Starting with journal articles, our research on patient specific summarization
has involved development of techniques to identify different patient groups
studied in the article, development of techniques to identify the exact
sentences within the Results Section of the article which correspond to actual
results, and development of information extraction techniques to match the
characteristics of patient groups in the articles against characteristics of
the patient under physician care. Our current prototype produces a summary per
article that represents result sentences (see
http://www.cs.columbia.edu/diglib/PERSIVAL)
This summary must be filtered to produce a much shorter version that matches
the patient characteristics. We have developed some initial information
extraction techniques that, based on context, determine the candidate phrases
to be matched against attributes extracted from the patient records. Currently,
we match only certain types of result sentences and have patterns that match
for multi-variate results.
Over the next year, our work on journal articles will focus on learning new
patterns for patient matches, encoding patters for different sentence types and
on moving from a summary of a single article to a summary across articles.
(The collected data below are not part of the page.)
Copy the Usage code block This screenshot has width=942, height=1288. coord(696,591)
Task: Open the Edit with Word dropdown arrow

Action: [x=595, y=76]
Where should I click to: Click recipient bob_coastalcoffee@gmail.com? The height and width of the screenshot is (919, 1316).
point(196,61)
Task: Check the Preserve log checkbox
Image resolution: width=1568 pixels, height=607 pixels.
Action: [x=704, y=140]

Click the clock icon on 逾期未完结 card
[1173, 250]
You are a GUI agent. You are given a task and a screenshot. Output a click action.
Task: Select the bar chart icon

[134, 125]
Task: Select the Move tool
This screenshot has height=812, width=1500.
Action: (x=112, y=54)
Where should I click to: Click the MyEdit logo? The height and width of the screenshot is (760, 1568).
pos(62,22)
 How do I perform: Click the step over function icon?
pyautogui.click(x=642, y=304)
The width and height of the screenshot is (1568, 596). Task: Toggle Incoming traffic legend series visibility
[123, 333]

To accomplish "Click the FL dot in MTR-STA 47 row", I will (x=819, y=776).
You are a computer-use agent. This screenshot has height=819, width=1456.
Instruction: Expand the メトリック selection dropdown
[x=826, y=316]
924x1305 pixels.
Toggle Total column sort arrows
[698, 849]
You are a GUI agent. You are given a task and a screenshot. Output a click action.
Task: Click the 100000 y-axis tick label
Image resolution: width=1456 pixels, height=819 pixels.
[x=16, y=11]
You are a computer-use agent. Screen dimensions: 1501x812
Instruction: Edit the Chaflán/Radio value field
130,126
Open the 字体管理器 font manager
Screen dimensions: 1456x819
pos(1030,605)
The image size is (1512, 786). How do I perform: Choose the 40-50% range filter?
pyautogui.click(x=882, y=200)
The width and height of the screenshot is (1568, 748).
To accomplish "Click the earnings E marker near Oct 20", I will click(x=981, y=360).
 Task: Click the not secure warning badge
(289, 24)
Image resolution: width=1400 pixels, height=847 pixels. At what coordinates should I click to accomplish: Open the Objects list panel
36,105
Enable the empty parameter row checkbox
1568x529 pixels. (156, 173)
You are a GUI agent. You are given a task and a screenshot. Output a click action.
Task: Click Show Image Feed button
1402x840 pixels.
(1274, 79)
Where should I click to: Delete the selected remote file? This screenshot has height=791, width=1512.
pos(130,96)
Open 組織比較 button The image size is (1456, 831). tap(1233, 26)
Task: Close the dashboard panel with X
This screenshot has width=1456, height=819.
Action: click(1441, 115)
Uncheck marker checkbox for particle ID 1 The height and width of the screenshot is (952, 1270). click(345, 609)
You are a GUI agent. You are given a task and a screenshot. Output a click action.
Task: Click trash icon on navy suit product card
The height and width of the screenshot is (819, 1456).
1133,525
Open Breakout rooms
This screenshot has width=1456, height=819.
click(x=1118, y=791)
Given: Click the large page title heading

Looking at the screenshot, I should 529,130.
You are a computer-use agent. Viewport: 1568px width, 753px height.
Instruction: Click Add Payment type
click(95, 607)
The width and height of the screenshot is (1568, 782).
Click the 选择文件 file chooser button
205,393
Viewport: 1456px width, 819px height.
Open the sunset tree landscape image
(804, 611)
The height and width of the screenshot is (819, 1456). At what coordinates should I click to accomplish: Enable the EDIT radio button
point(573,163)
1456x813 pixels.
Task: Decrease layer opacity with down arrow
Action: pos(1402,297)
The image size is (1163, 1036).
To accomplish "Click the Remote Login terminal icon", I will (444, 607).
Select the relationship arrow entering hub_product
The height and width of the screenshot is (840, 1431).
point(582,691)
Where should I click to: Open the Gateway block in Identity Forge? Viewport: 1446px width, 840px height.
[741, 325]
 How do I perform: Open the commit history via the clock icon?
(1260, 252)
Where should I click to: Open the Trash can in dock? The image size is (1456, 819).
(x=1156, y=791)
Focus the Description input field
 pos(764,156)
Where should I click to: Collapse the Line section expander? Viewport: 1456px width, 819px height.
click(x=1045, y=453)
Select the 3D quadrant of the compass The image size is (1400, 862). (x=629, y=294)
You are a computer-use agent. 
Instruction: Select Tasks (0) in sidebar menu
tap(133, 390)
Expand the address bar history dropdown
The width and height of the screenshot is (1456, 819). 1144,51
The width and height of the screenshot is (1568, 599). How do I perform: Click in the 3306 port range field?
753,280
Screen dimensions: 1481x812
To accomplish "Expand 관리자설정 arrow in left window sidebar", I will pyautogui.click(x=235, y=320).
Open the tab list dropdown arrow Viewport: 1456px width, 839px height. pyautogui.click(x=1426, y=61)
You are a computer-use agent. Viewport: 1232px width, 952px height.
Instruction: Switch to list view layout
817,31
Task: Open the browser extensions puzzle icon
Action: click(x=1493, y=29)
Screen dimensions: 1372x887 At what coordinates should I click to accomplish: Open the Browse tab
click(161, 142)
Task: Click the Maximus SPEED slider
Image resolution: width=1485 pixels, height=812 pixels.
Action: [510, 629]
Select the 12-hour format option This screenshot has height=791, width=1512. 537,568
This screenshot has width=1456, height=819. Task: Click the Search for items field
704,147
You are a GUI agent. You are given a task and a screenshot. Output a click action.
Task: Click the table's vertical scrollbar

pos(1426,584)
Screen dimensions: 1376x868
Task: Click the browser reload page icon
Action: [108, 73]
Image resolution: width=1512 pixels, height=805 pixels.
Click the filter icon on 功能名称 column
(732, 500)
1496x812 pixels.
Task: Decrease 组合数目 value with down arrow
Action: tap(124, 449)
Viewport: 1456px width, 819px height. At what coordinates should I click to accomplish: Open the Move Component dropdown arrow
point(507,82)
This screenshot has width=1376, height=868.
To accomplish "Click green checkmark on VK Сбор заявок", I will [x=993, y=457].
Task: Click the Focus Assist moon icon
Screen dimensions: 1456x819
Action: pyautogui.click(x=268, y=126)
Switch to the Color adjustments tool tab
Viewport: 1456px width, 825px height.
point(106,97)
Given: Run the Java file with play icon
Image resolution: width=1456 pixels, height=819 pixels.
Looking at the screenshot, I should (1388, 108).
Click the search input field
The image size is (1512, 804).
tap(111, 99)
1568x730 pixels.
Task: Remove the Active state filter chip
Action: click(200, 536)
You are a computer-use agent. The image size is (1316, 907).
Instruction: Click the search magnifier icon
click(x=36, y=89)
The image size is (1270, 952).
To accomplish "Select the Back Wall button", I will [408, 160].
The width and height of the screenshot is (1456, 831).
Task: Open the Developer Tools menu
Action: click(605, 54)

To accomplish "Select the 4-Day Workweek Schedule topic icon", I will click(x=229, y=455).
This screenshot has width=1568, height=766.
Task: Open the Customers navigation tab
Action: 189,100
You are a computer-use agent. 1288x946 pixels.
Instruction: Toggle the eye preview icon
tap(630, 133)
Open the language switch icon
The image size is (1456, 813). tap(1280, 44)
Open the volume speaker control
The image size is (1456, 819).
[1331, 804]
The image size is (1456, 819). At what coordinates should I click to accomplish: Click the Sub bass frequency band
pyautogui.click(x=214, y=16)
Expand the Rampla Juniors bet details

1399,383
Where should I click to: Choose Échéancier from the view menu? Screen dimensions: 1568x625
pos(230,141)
The results for consumer health have been very positive, on par with average
human performance for some of the basic tasks, as reported in our latest paper
submission. The computer uses machine learning to identify headers, tables,
captions and main text and decides the hierarchical structure of a document,
both in cases where layout features are present and also when they are not.
Our work on integrating layout and lexical chains for hierarchical segmentation
is called CLASP, shown at
http://www.cs.columbia.edu/ min/research/clasp/.
The analysis of consumer health, i.e. lay, articles has inluded a study of how
sentences within the genre of patient information articles are structured, so
that we can a) better understand the information expected in analyzing such an
article, and b) decide and order the content of such articles in a text
generation framework. This work is expected to continue on into the fall
semester as we a) further analyze the texts, b) propose algorithms to predict
and to detect the flow of text in these patient health information documents
and c) manually simulate the algorithms to assess their performance.
To date, we have implemented a system called DEFINDER (Definition Finder) which
recognizess and extracts definitions and the terms they define from a set of
on-line consumer-oriented medical articles. We have compared our results with
two existing on-line medical dictionaries and glossaries (including UMLS
metathesaurus).
The corpus used consists of cardiology lay articles, and was split in 75% for
development and 25% for testing. The analysis of the development set revealed
that almost 60% of the definitions in this corpus are introduced by a limited
set of text markers ('-', '()') , the other 40% being identified by more
complex linguistic phenomena (apposition, anaphora, conjoined definitions).
Given this, our system consist of two main modules: first, we run a pattern
extractor using text markers and then we run a natural language parser, English
Slot Grammar, for more complex linguistic structures.
We performed two kinds of evaluation. First, we built a test set of 93 terms
and their associated definitions, extracted from our corpus. For term
identification, our methods achieved 84% precision and 83% recall. For terms
and definitions, we compared our results with two existing on-line medical
dictionaries, including the UMLS. The AMIA publication discusses these
comparisons, showing that existing on-line dictionaries appear to be
incomplete. For example, we get only a 60% exact match between our term set
and the UMLS; 24% of the terms are present but undefined; and 16% were absent
altogether. However, an in-depth analysis of absent terms point out that the
corresponding 'narrower' or 'broader' terms might be present, e.g. valvoplasty
was identified by DEFINDER, whereas balloon valvoplasty exists in UMLS.
Furthermore, the technical terms in resources such as UMLS tend to be defined
using other unexplained technical terms, which can be confusing for the
layperson.
As an immediate future step we will test our system on a larger corpus of
consumer-oriented medical text. We plan to explore new techniques (including
combining robust statistical methods for term identification with rule-based
methods) for identification of new relational information , beyond definitions
and also methods for folding our results into existing resources. We plan to
extend the architecture of our system, by adding a learning component for
information extraction and also to used learning techniques for merging
multiple extracted defintions of the same medical term. In applications, we
will explore using our results in the process of presentation of information to
patients in a language they can understand, by providing accurate and readable
lay definitions for technical terms, in conjunction with summarization. We
will also explore the application of our system as a diagnostic for text
categorization of unknown articles into levels such as lay or technical.
As part of the analysis component, we have recrafted many of our analysis and
term identification procedures to use XML, e.g. tokenization, POStagging,
sentence boundary determination, NP determinination, resolution of within-NP
coordination, UMLS lookup. This has been an important step towards integration
since different groups in the project need similar input. Our XML-tools make
shared processing possible in a uniform, human readable format. Also, the XML
pipeline works on different kinds of text (bookchapter, patient record, journal
article, consumer health text) without any code change.